A propósito de nada utiliza un procedimiento infalible (cuando se hace bien) de meter vida en la escritura: el coloquialismo. Es como si Woody estuviera sentado en una silla, o en un taburete de monologuista, hablándoles directamente a los lectores, en una larguísima parrafada que ocupa todo el libro.
Las separaciones que hay cada muchas páginas son engañosas, porque todo va del tirón. Hay un ligero desaliño, que no sé si está cuidado pero que fomenta el efecto. Y que va con la estética de sus películas, en la que los aspectos técnicos no son los fundamentales.
De sus películas es casi de lo que menos habla, aunque dice cosas que están bien.
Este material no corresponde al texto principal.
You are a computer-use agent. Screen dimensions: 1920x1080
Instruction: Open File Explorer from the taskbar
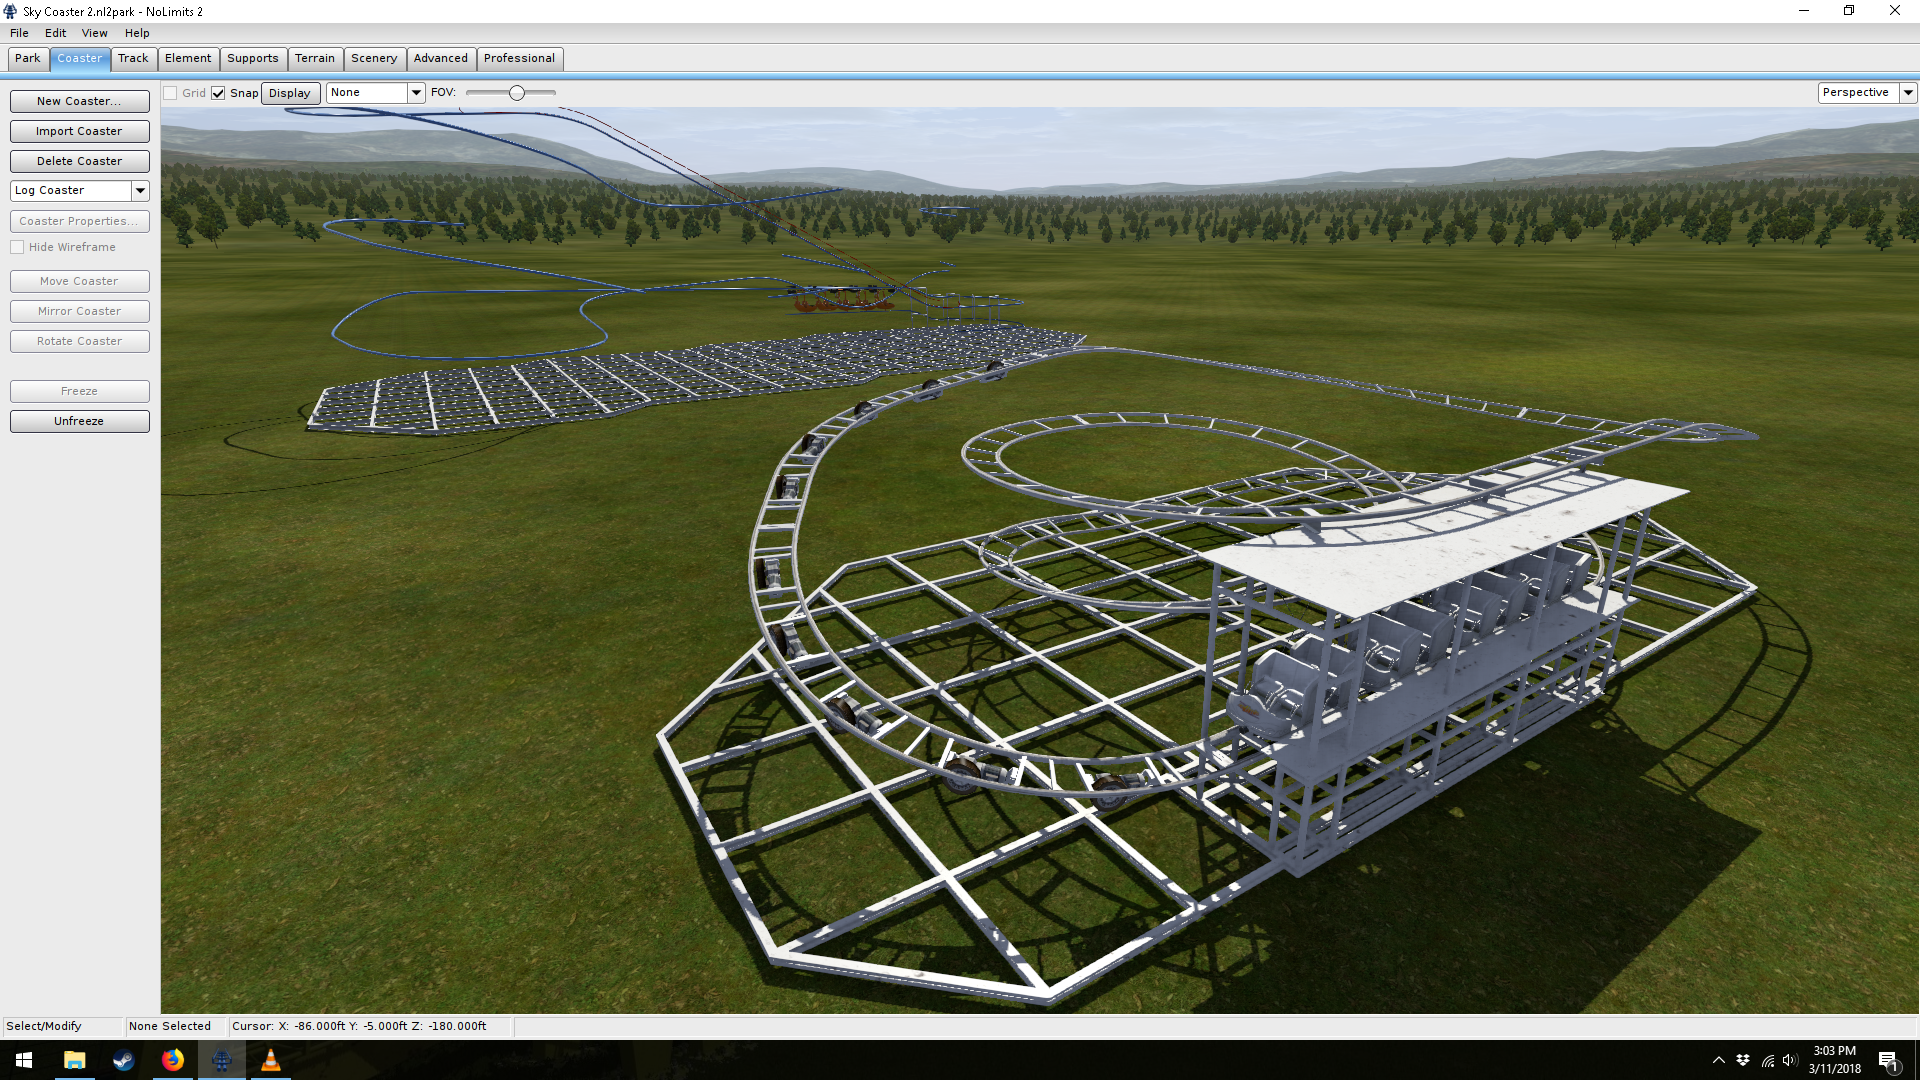click(74, 1060)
De lo que más, de las mujeres, el sexo y el amor, de su familia judía, de su manera de ver la existencia, de sus miedos y neurosis, de Nueva York (de Manhattan), de la radio y de su descubrimiento del cine cuando era niño (al que dedica páginas deslumbrantes), del mundillo de los guionistas y los cómicos en el que se integró de muy joven...
Y al final, cómo no, del temita: su relación con Soon-Yi y las acusaciones de Mia Farrow de que abusó de la hija Dylan cuando era niña. A algunos esta parte les ha decepcionado. Yo iba prevenido para saltármela si hacía falta, pero no ha sucedido: me la he leído con sumo interés y no me ha parecido que el libro perdiese calidad. Su tono se vuelve más sombrío, pero sin exceso: junto a la maldad y la locura humanas (encarnadas en la desquiciante Mia Farrow), está el amor por Soon-Yi, que ilumina. Woody se defiende a fondo, naturalmente (con indudable credibilidad). Pero aun en esas circunstancias se percibe que es un gran hombre, un hombre magnánimo.
Así que terminé el libro con agradecimiento. Y es precioso que también como objeto sirva para agradecer y reconfortarse: porque su portada imita los títulos de crédito de sus películas, con esa tipografía blanca (aquí en relieve) sobre fondo negro, y tocarla es como tocarlas.